I coined the term e-mployee to name something organizations were already starting to do without a word for it: putting an AI worker into a real role on the team. Not a tool someone reaches for, but a worker that owns an output and answers to a human. I set out the full idea in The E-mployee Doctrine, archived with a permanent DOI so it can be cited and built on.
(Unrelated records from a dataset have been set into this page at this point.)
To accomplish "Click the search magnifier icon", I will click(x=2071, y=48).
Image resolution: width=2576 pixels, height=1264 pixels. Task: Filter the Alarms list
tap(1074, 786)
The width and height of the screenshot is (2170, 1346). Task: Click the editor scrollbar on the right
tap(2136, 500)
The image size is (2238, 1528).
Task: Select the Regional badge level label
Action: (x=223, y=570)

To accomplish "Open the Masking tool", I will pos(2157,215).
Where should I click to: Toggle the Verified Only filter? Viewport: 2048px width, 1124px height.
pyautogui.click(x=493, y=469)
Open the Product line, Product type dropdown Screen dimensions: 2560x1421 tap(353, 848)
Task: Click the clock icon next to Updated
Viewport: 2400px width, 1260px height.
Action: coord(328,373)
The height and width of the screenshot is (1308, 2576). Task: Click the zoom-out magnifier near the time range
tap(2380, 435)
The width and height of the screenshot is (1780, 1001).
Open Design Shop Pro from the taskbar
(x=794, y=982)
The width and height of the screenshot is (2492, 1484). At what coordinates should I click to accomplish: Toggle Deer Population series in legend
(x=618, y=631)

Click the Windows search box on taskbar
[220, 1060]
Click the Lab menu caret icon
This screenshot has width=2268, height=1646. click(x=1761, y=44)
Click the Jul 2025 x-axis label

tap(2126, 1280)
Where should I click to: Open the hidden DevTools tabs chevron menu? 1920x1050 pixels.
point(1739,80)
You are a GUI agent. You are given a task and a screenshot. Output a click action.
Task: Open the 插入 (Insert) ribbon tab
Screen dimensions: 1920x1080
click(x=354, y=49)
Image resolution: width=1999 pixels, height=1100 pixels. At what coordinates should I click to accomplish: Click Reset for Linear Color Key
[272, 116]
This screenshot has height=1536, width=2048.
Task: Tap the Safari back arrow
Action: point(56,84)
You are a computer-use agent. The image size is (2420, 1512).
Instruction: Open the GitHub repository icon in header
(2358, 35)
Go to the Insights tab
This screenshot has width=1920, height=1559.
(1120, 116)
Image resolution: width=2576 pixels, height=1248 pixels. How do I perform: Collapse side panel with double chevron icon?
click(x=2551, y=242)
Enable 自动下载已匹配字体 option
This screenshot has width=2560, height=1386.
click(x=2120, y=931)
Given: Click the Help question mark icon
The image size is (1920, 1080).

But a definition lands faster by contrast. The fastest way to understand what an e-mployee is is to see it next to the three things people keep confusing it with: a human employee, a contractor, and an ordinary AI agent. The table below is the one I draw on whiteboards.
The comparison table
| Dimension | Employee | Contractor | AI agent (tool) | E-mployee |
|---|---|---|---|---|
| What it is | A human in a permanent role | A human hired for a scope of work | An AI system used on demand | An AI worker given a permanent role |
| Holds a defined seat on the team | Yes | No — engaged per project | No — invoked per task | Yes |
| Owns an output end-to-end | Yes | For the contracted deliverable | No — assists whoever runs it | Yes |
| Reports to a named human | Yes — a manager | Loosely — a client contact | No — anyone can use it | Yes — an e-mployer |
| Who is accountable for its mistakes | The employee and their manager | The contractor | Unclear — nobody owns it | The e-mployer (the human owner) |
| Main cost | Salary and benefits | Project fees | Usage and tooling | Usage, tooling, and management time |
| Scales by | Hiring more people | Signing more contracts | Calling it more often | Giving it more owned outputs |
| Availability | Working hours | Contract duration | On demand | Continuous |
| Needs active management | Yes | Light | No — it is a tool | Yes — this is the whole point |
The line that actually matters
Read down the last two columns and the real distinction jumps out. The difference between an AI agent and an e-mployee is not the technology — they can run on exactly the same model. The difference is that an e-mployee has been given a seat, an output, and an owner. An AI agent is what you buy. An e-mployee is what you build around it.
That is also why "e-mployee versus employee" is the wrong frame for most leaders. The two are not competitors fighting for the same chair. An e-mployee can hold an output a human used to own — but it still needs a human to manage it. The role that grows is the one I call the e-mployer: the person who briefs the AI worker, reviews its output, and carries accountability for what it produces.
An AI agent without an owner is a tool. An AI worker with an owner is an e-mployee. The owner is the entire difference.
What this means for a real business
For the organizations I advise — most of them in Lebanon and across MENA, where talent is scarce and margins are thin — the practical takeaway is not "replace people with AI." It is "stop treating AI as a tool drawer and start treating the important ones as e-mployees." Pick one output, assign it to one AI worker, name one human owner, and manage it. That is the work my team at Webspot does with companies across the region: building the e-mployer discipline that makes AI workers durable rather than novelties.
I run my own operation on exactly this model. My AI partner, Brian, is an e-mployee in the strict sense of this table — a defined seat, owned outputs, and a standard to meet, with me as the accountable e-mployer. The full framework, definitions, and citation live at jonahtebaa.com/e-mployees. But you can start before you read a word of the doctrine: find the column you have been living in, and decide which of your AI agents deserves to become an e-mployee.